Taking the trees with higher oxalate oxidase levels, the question then is whether this is a good change through the working lifetime of the tree. I asked Phil about this a few years ago and he replied:
https://www.ncbi.nlm.nih.gov/pmc/articles/PMC2634576/
I'm no expert. But you might want to look at that.
I wonder what happens to an older tree.
He had several other thoughts but I won't go beyond pointing to what's published.
This isn't a "he's right they're wrong" comment, not at all -- I grew up in N. Carolina in the 1950s, where the hilltops had huge blowdowns of giant dead chestnut trees, still there, not rotted away. And of course what died is the above-ground part -- the root systems are mostly still there putting up new shoots in rings the diameter of the old giant trees, leafing out for a few years, then getting blighted, only very rarely producing a viable nut.
Given enough millenia, of course, they'd come up with a resistant variation on their own, if we don't dig them up and pave them over -- but I think working to speed that along is a good idea. Everyone is pulling in something they think is the best direction; the result is the sum of all those.
I would suggest you REALLY need to talk to The American Chestnut Foundation; which is doing the breeding work- which has progressed, actually, to the point where the USDA Forest Service, not known as a patsy, is planting thousands of them out in the forest - NOW. The take you are getting from the "virus" people, and the "GMO" people- is very -VERY slanted in favor of their own directions, and they slant the breeding backwards as hard as the can.
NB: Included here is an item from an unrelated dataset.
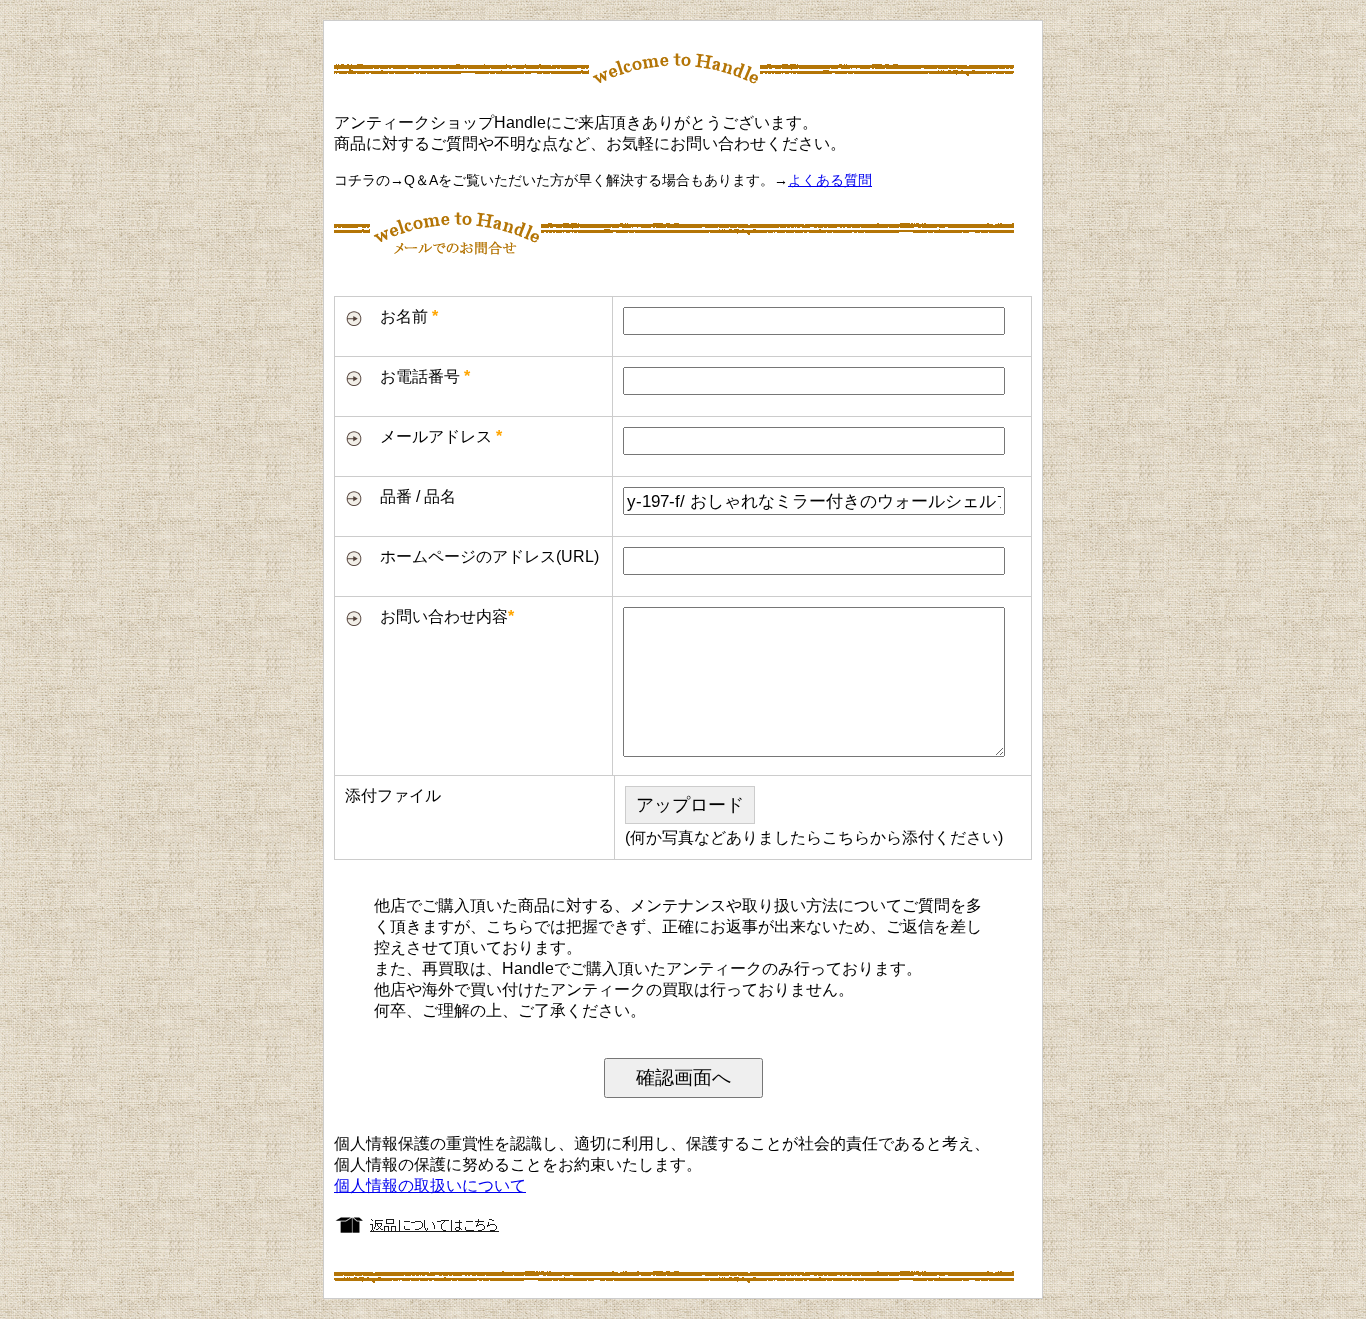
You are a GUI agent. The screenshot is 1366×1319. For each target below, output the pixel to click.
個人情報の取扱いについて (430, 1185)
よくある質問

Think of this, though, please- ever time you go to the grocery store and buy fruit and veggies - and meat, for that matter; virtually 100 of those crops have be SUCCESSFULLY - backcrossed. Um - it WORKS. And it's working for the trees. And no; it's NOT slow; a generation every 3 years; and no it's NOT "bad" to have a few extra genes from China in there. You can't tell at all - but, have you heard? Climate is CHANGING. Now exactly why would you want a tree with genes identical to a population from 100 years ago - and no new variation? New variations = EVOLUTION, and um, survival.